AIはOCRのためだけにあるのではない(野田貴子氏)

健康と経済への影響が出ているこのご時世で、自動化を正しく行わなくてはならないという緊急課題が新たに発生しました。今までのデジタルトランスフォーメーションでは、スマートなテクノロジーを通じて顧客とより親しくやり取りをすることに重点を置いてきましたが、今新たに優先するようになったことは、非接触型のビジネスと、より簡単に実現できる優れた自動化を可能にすることです。このシリーズで以前お伝えしたように、自動化の目標は適切なプロセス発見、つまり、適切なツールを使用して最大の変化をもたらす自動化を対象とするもの、で達成されます。非接触型ビジネスの自動化が新たな必須事項になりつつあるため、この指摘は真実味を帯びてきています。
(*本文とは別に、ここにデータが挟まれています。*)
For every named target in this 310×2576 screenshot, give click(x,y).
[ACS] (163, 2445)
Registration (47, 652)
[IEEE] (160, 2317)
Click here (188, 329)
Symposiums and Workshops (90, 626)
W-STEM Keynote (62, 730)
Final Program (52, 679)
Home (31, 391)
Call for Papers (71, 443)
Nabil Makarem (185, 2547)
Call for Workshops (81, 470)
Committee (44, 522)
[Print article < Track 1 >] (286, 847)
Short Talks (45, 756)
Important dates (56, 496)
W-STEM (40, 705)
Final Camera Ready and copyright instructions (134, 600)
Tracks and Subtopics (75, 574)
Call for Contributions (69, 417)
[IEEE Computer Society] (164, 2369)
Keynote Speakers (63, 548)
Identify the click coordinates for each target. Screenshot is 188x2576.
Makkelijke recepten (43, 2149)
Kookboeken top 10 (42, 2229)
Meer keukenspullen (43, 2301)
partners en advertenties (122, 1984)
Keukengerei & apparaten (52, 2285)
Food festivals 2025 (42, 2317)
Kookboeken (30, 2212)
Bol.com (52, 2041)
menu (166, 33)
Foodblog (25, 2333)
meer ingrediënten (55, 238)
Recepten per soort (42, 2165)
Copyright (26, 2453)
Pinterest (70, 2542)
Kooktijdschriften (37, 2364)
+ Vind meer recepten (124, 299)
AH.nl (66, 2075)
これに関連して、多くの人はより優れた訓練しやすい光学式文字認識ソフトウェア(OCR)があればドキュメント処理がより簡単になると考えがちであり、AIを搭載した多くのOCRツールがその効果を期待されて市場に参入しています。しかし、複雑なカスタマージャーニー(顧客が購入に至るプロセス)や保険プロセスの経験が豊富であれば、OCRや自動化の真のメリットは、これらが導入される仕事のプロセスを変えることにあると認識しています。OCRの精度向上のうち最大90%は、作業プロセスの変更からもたらされることが長年にわたって立証されてきました。カスタマージャーニーやドキュメントフロー、画像処理、分類、分離、検証、統合の再設計を行うことが合わさると、認識をさらに効果的に行うことができます。

次に、ドキュメントそのものの問題があります。ACORDフォームのような大量かつ複雑な保険ドキュメント(入れ子になったテーブル、構造化されていないテキスト、多様な組み合わせや分量の中で移り変わる情報などが多い)を扱う場合、AIをOCRだけに集中させると、ドキュメントの種類ごとに膨大なトレーニングセットが必要になり、さらにはクリーンな画像、事前分類、識別、ページネーション、プロセス認識、コンテキストに依存してしまうことになります。OCRはRPAと同様に、ドキュメントからのデータ抽出という特定のタスクを自動化できるツールですが、その効果を得られるのは、この機能を包み込み、情報を提供し、指示する、プロセスインテリジェンスからなのです。個々にあるいは一括で処理される複雑な保険ドキュメントは、OCR認識が実行される前にAIを使用して、表や説明文に多く見られる複雑な可変情報を対象とした認識機能の方向性、コンテキスト、そして最も効率的な使用法を決定させることで、AIから最大のメリットを享受することができます。